= Rationale: Or why am I bothering to rewrite nanomsg?
Garrett D'Amore <garrett@damore.org>
v0.3, April 10, 2018


NOTE: You might want to review
      http://nanomsg.org/documentation-zeromq.html[Martin Sustrik's rationale]
      for nanomsg vs. ZeroMQ.


== Background

I became involved in the
http://www.nanomsg.org[nanomsg] community back in 2014, when
I wrote https://github.com/go-mangos/mangos[mangos] as a pure
http://www.golang.org[Go] implementation of the wire protocols behind
_nanomsg_.  I did that work because I was dissatisfied with the
http://zeromq.org[_ZeroMQ_] licensing model
and the {cpp} baggage that came with it. I also needed something that would
work with _Go_ on http://www.illumos.org[illumos], which at the time
lacked support for `cgo` (so I could not just use an FFI binding.)


At the time, it was the only alternate implementation those protocols.
Writing _mangos_ gave me a lot of detail about the internals of _nanomsg_ and
the SP protocols.

It would not be wrong to say that one of the goals of _mangos_ was to teach
me about _Go_.  It was my first non-trivial _Go_ project.

While working with _mangos_, I wound up implementing a number of additional
features, such as a TLS transport, the ability to bind to wild card ports,
and the ability to determine more information about the sender of a message.
This was incredibly useful in a number of projects.

I initially looked at _nanomsg_ itself, as I wanted to add a TLS transport
to it, and I needed to make some bug fixes (for protocol bugs for example),
and so forth.

== Lessons Learned

Perhaps it might be better to state that there were a number of opportunities
to learn from the lessons of _nanomsg_, as well as lessons we learned while
building _nng_ itself.

=== State Machine Madness

What I ran into in _nanomsg_, when attempting to improve it, was a
challenging mess of state machines. _nanomsg_ has dozens of state machines,
many of which feed into others, such that tracking flow through the state
machines is incredibly painful.

Worse, these state machines are designed to be run from a single worker
thread.  This means that a given socket is entirely single theaded; you
could in theory have dozens, hundreds, or even thousands of connections
open, but they would be serviced only by a single thread.  (Admittedly
non-blocking I/O is used to let the OS kernel calls run asynchronously
perhaps on multiple cores, but nanomsg itself runs all socket code on
a single worker thread.)

There is another problem too -- the `inproc` code that moves messages
between one socket and another was incredibly racy.  This is because the
two sockets have different locks, and so dealing with the different
contexts was tricky (and consequently buggy).  (I've since, I think, fixed
the worst of the bugs here, but only after many hours of pulling out hair.)

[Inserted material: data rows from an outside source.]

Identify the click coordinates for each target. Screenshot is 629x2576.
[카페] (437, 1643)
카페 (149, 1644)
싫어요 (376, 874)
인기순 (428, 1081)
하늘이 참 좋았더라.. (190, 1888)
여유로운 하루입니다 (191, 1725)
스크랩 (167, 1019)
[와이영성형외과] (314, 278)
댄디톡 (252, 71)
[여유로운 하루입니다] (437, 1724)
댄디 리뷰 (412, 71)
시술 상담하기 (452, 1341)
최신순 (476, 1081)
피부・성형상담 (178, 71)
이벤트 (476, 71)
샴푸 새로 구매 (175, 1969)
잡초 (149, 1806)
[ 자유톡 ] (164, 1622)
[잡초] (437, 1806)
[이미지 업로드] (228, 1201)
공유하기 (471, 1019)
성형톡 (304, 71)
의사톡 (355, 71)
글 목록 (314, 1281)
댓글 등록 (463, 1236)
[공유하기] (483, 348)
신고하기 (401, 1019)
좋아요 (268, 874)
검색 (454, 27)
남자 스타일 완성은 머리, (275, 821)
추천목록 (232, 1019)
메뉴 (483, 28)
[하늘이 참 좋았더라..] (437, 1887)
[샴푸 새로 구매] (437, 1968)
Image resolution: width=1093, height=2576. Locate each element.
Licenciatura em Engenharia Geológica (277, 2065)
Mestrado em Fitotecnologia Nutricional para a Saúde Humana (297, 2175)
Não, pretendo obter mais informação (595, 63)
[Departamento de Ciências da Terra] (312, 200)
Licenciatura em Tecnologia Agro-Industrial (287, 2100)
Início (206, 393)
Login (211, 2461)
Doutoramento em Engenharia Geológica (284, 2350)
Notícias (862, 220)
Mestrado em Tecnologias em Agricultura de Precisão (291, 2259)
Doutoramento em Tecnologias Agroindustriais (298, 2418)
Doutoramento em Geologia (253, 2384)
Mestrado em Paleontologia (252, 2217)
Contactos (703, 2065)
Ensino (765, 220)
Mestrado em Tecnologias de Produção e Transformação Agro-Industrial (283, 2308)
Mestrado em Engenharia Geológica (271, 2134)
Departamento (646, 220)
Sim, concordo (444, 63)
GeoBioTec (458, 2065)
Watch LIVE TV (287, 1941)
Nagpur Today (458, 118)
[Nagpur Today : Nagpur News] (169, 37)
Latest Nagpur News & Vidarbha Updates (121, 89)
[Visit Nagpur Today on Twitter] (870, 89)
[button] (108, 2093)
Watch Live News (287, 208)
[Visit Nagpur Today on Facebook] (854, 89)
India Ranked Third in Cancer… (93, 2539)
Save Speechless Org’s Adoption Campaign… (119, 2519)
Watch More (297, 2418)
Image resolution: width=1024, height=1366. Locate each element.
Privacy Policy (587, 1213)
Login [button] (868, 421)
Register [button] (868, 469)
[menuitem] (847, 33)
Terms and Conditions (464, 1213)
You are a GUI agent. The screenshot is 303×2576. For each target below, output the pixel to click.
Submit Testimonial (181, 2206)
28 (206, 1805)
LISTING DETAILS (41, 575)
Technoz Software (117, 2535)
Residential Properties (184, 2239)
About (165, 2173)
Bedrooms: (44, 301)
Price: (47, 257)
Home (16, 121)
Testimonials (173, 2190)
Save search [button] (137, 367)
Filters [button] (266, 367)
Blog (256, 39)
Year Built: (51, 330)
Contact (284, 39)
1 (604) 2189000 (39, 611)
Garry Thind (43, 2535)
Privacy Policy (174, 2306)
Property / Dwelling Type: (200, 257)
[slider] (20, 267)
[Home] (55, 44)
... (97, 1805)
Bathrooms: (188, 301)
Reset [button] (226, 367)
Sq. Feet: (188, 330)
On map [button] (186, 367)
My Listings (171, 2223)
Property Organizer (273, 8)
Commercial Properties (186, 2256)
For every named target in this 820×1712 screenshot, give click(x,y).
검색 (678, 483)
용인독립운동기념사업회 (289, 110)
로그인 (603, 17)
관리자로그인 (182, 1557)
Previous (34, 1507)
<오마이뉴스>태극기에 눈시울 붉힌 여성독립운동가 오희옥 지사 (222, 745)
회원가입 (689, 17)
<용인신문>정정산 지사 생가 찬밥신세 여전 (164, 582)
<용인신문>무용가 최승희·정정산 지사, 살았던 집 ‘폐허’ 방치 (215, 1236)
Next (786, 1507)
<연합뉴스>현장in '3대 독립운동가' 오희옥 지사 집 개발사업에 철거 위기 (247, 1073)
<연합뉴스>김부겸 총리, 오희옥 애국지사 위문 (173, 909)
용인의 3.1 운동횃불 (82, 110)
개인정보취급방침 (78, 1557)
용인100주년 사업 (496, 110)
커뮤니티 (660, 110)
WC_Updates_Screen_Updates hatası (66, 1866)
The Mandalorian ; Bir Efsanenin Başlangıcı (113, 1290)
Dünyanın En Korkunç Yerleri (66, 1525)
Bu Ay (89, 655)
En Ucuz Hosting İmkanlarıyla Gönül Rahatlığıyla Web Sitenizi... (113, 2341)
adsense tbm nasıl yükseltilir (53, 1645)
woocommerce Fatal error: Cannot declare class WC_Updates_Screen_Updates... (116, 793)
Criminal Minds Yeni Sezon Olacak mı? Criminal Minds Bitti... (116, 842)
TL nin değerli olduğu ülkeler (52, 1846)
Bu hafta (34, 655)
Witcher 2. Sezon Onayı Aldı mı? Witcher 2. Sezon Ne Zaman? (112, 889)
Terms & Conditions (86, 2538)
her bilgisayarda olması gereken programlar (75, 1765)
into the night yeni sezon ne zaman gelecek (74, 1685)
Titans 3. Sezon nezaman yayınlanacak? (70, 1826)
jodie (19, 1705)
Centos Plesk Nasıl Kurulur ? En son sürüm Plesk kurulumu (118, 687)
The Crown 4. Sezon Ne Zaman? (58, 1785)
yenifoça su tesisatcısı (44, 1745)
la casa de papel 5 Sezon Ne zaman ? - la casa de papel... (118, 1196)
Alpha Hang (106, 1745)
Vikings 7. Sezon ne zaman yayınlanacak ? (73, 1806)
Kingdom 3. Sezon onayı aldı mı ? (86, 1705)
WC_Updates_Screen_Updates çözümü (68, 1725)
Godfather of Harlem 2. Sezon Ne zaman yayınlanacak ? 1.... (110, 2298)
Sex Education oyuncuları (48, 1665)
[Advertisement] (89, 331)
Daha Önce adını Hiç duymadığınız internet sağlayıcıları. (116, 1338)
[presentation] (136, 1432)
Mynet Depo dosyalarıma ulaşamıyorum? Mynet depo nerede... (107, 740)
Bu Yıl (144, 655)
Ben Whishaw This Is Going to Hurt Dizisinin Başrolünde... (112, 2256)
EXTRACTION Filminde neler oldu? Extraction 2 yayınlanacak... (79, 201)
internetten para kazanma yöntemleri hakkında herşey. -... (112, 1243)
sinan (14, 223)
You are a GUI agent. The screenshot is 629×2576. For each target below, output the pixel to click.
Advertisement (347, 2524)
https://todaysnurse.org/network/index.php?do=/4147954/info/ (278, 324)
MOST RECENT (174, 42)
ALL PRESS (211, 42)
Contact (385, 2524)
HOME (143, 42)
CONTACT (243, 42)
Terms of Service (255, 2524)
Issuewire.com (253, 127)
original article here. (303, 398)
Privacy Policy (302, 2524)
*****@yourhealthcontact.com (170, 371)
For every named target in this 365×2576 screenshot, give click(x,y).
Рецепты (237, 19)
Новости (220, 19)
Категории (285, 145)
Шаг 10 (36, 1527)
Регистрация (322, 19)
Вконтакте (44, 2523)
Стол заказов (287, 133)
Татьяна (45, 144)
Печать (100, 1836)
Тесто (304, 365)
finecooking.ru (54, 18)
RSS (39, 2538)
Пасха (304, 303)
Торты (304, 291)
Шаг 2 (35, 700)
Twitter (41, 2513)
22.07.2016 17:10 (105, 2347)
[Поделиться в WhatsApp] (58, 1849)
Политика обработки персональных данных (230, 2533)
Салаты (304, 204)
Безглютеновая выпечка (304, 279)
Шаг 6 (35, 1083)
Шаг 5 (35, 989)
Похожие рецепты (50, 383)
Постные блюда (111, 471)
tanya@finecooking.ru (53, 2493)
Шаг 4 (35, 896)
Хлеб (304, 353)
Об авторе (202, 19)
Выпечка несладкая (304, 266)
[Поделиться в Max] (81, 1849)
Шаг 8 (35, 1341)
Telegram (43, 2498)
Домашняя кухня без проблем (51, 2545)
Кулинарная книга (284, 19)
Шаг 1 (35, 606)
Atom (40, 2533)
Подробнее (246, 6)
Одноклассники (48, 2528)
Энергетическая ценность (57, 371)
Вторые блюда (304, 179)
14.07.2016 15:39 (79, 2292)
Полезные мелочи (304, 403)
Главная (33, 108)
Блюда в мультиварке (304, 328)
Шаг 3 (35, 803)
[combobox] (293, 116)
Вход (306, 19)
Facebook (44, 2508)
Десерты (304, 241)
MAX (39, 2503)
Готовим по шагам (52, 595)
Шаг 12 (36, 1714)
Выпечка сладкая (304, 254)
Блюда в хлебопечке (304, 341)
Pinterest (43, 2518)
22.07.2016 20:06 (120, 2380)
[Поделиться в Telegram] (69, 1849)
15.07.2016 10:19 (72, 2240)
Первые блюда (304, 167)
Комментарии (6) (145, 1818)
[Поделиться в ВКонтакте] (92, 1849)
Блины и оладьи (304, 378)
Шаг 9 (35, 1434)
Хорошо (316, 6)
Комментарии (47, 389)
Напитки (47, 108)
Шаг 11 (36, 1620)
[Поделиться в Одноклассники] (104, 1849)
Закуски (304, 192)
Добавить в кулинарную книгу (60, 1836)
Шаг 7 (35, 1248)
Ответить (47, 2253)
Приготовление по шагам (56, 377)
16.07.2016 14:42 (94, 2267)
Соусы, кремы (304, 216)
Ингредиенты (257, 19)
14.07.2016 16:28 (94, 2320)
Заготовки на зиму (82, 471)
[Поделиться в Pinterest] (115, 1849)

The state machines also make fairly linear flow really difficult to follow.
For example, there is a state machine to read the header information.  This
may come a byte a time, and the state machine has to add the bytes, check
for completion, and possibly change state, even if it is just reading a
single 32-bit word.  This is a lot more complex than most programmers are
used to, such as `read(fd, &val, 4)`.

Now to be fair, Martin Sustrik had the best intentions when he created the
state machine model around which _nanomsg_ is built.  I do think that from
experience this is one of the most dense and unapproachable parts of _nanomsg_,
in spite of the fact that Martin's goal was precisely the opposite.  I
consider this a "failed experiment" -- but hey failed experiments are the
basis of all great science.

=== Thread Challenges

While _nanomsg_ is mostly internally single threaded, I decided to try to
emulate the simple architecture of _mangos_ using system threads.  (_mangos_
benefits greatly from _Go_'s excellent coroutine facility.)  Having been well
and truly spoiled by _illumos_ threading (and especially _illumos_ kernel
threads), I thought this would be a reasonable architecture.

Sadly, this initial effort, while it worked, scaled incredibly poorly --
even so-called "modern" operating systems like _macOS_ 10.12 and _Windows_ 8.1
simply melted or failed entirely when creating any non-trivial number of
threads.  (To me, creating 100 threads should be a no-brainer, especially if
one limits the stack size appropriately.  I'm used to be able to create
thousands of threads without concern.  As I said, I've been spoiled.
If your system falls over at a mere 200 threads I consider it a toy
implementation of threading. Unfortunately most of the mainstream operating
systems are therefore toy implementations.)

Chalk up another failed experiment.

I did find another approach which is discussed further.

=== File Descriptor Driven

Most of the underlying I/O in _nanomsg_ is built around file descriptors,
and it's internal usock structure, which is also state machine driven.
This means that implementing new transports which might need something
other than a file descriptor, is really non-trivial.  This stymied my
first attempt to add http://www.openssl.org[OpenSSL] support to get TLS
added -- _OpenSSL_ has it's own `struct BIO` for this stuff, and I could
not see an easy way to convert _nanomsg_'s `usock` stuff to accomodate the
`struct BIO`.

In retrospect, _OpenSSL_ wasn't the ideal choice for an SSL/TLS library,
and we have since chosen another (https://tls.mbed.org[mbed TLS]).
Still, we needed an abstraction model that was better than just file
descriptors for I/O.

=== Poll

In order to support use in event driven programming, asynchronous
situations, etc. _nanomsg_ offers non-blocking I/O.  In order to make
this work for end-users, a notification mechanism is required, and
nanomsg, in the spirit of following POSIX, offers a notification method
based on `poll(2)` or `select(2)`.

In order for this to work, it offers up a selectable file descriptor
for send and another one for receive.  When events occur, these are
written to, and the user application "clears" these by reading from
them.  (This is done on behalf of the application by _nanomsg_'s API calls.)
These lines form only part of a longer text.